◆ What the task asks
Can you return every line of the records below word for word, leaving out the pictures?
═══ Material shown
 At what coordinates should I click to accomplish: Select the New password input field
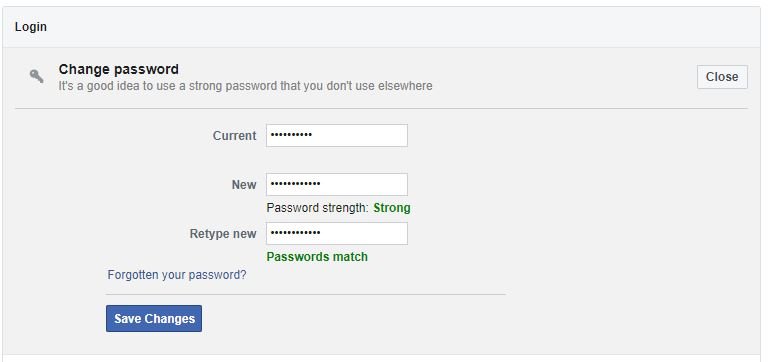[x=337, y=184]
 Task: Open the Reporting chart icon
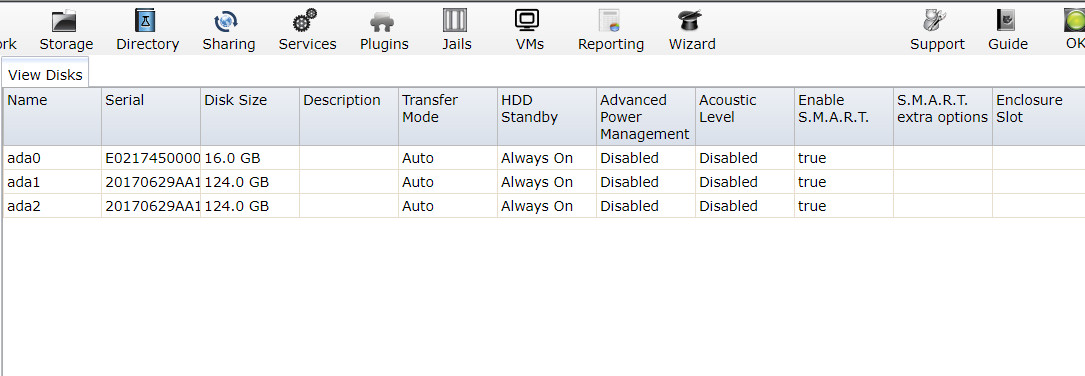[610, 21]
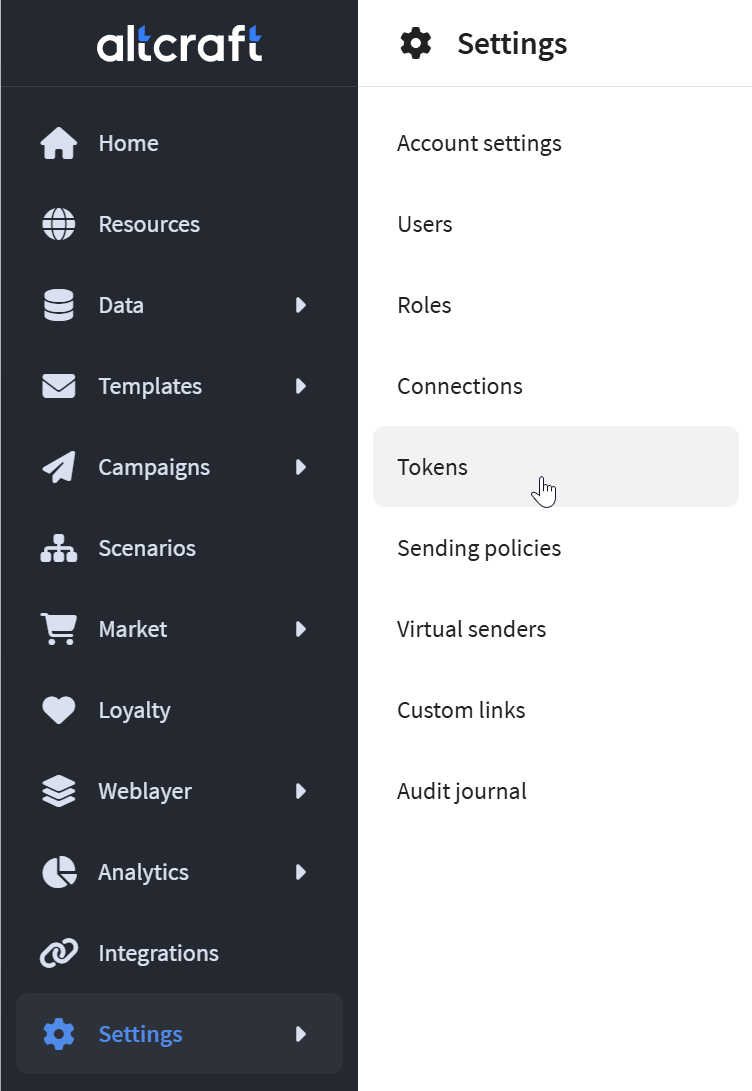Open Resources via the globe icon

point(58,224)
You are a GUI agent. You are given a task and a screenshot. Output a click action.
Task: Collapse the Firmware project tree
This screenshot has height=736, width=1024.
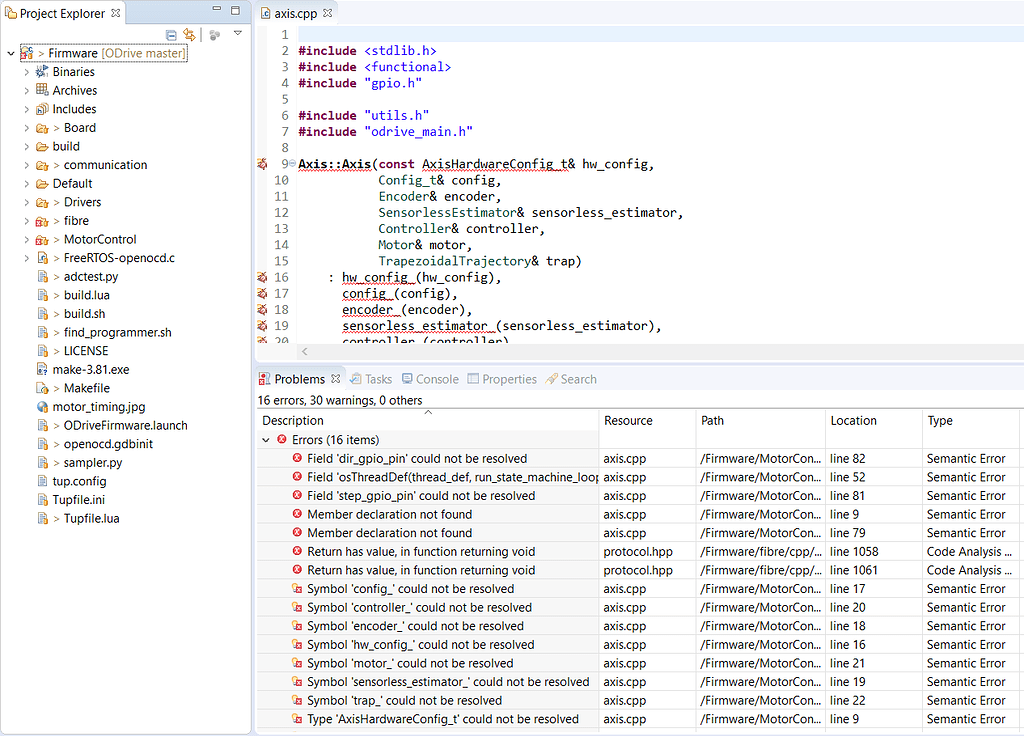pos(10,53)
══════
◆ Written solution
 At what coordinates should I click to accomplish: Select the New password input field
[x=337, y=184]
 Task: Open the Reporting chart icon
[610, 21]
Open Resources via the globe icon

point(58,224)
You are a GUI agent. You are given a task and a screenshot. Output a click action.
Task: Collapse the Firmware project tree
This screenshot has height=736, width=1024.
pos(10,53)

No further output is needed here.